问题
text="stack overflow... is a popular website."
I want to separate punctuation marks from words. The output should be:
"stack overflow ... is a popular website . "
Of course, the command gsub("\\.", " \\. ", text, fixed = FALSE)
returns:
"stack overflow . . . is a popular website . "
because it does not differentiate between periods and ellipsis (suspension points). In short, when three periods are found together in the text, R should consider them as a single punctuation mark.
回答1:
I think a non-lookaround approach will be more efficient and readable:
text="stack overflow... is a popular website."
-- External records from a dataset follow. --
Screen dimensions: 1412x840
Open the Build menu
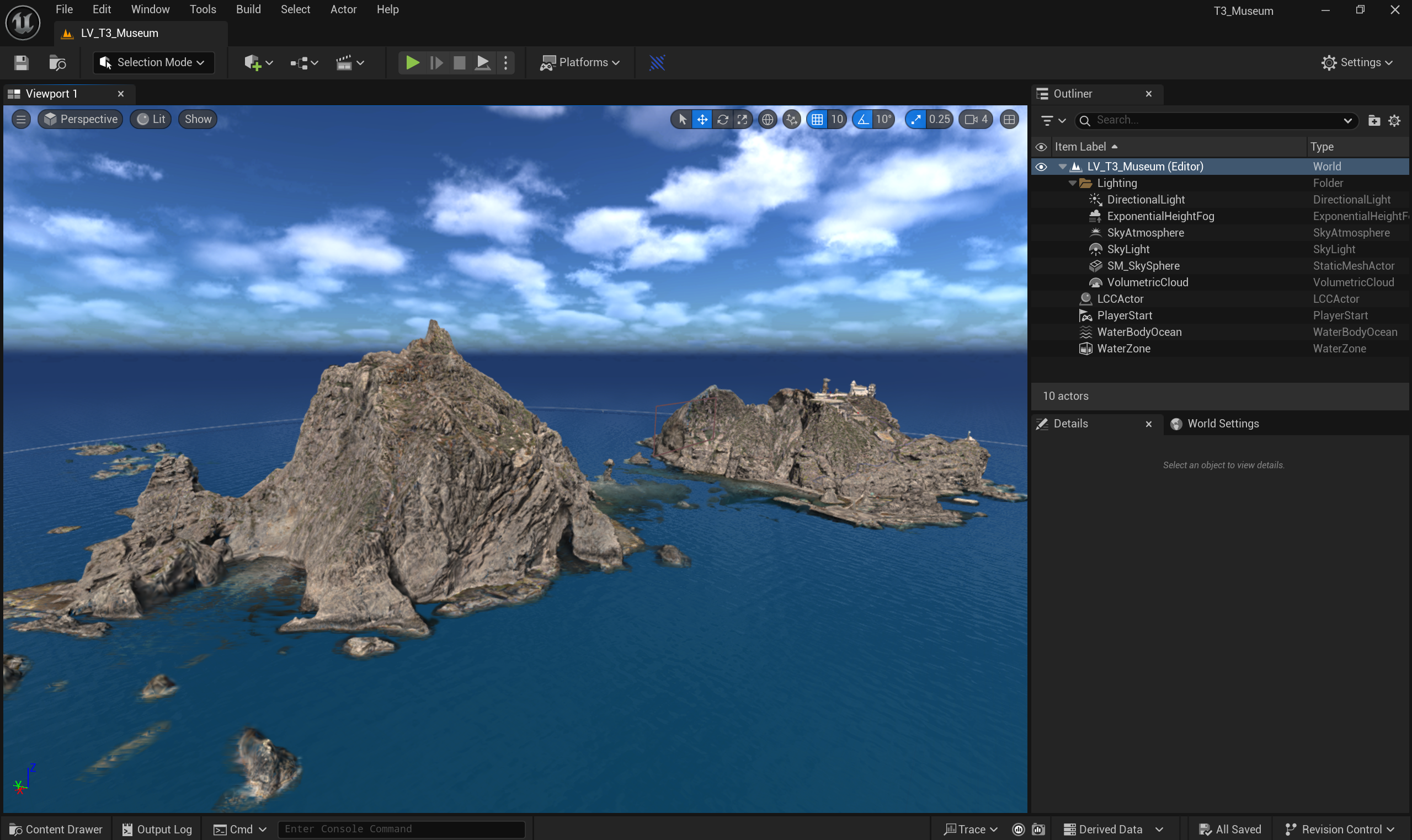(x=248, y=9)
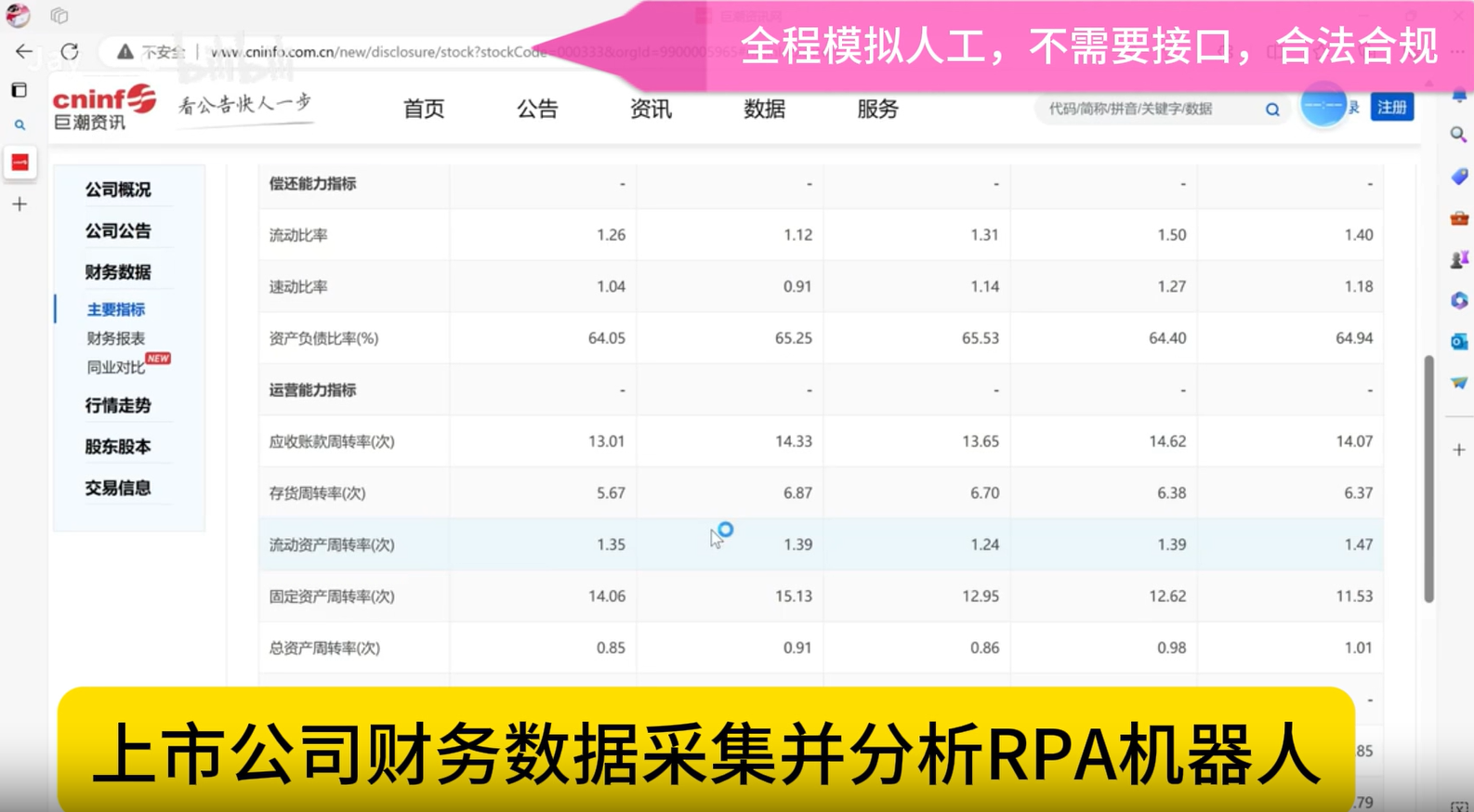Viewport: 1474px width, 812px height.
Task: Open the 公告 navigation menu
Action: (537, 110)
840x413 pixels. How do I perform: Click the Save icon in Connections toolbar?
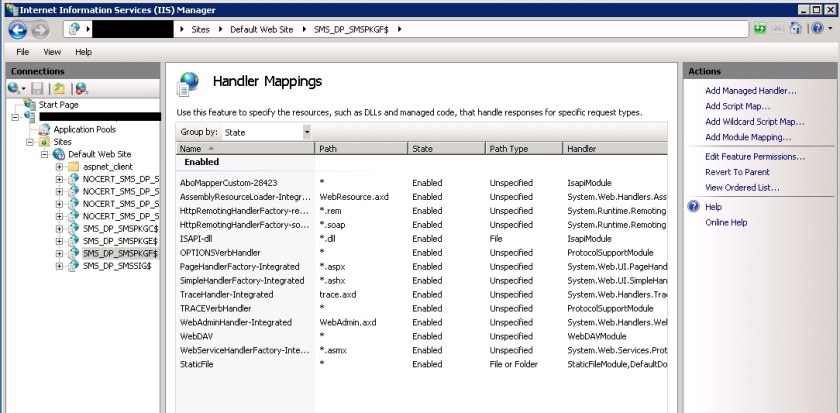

gsub("*[[:space:]]*(\\.+)[[:space:]]*", " \\1 ", text)
## => [1] "stack overflow ... is a popular website . "
See IDEONE demo
I updated the post since the space is required before and after the punctuation.
The [[:space:]]*
around the (\\.+)
match zero or more whitespace and the (\\.+)
will match one or more periods. The (...)
form a capturing group whose value is stored in a numbered buffer #1 that we can access using the \1
backreference from the replacement pattern. So, \1
is replaced with the periods captured by the pattern. Capturing is more efficient than using lookarounds since there is no overhead of checking text before/after the current position.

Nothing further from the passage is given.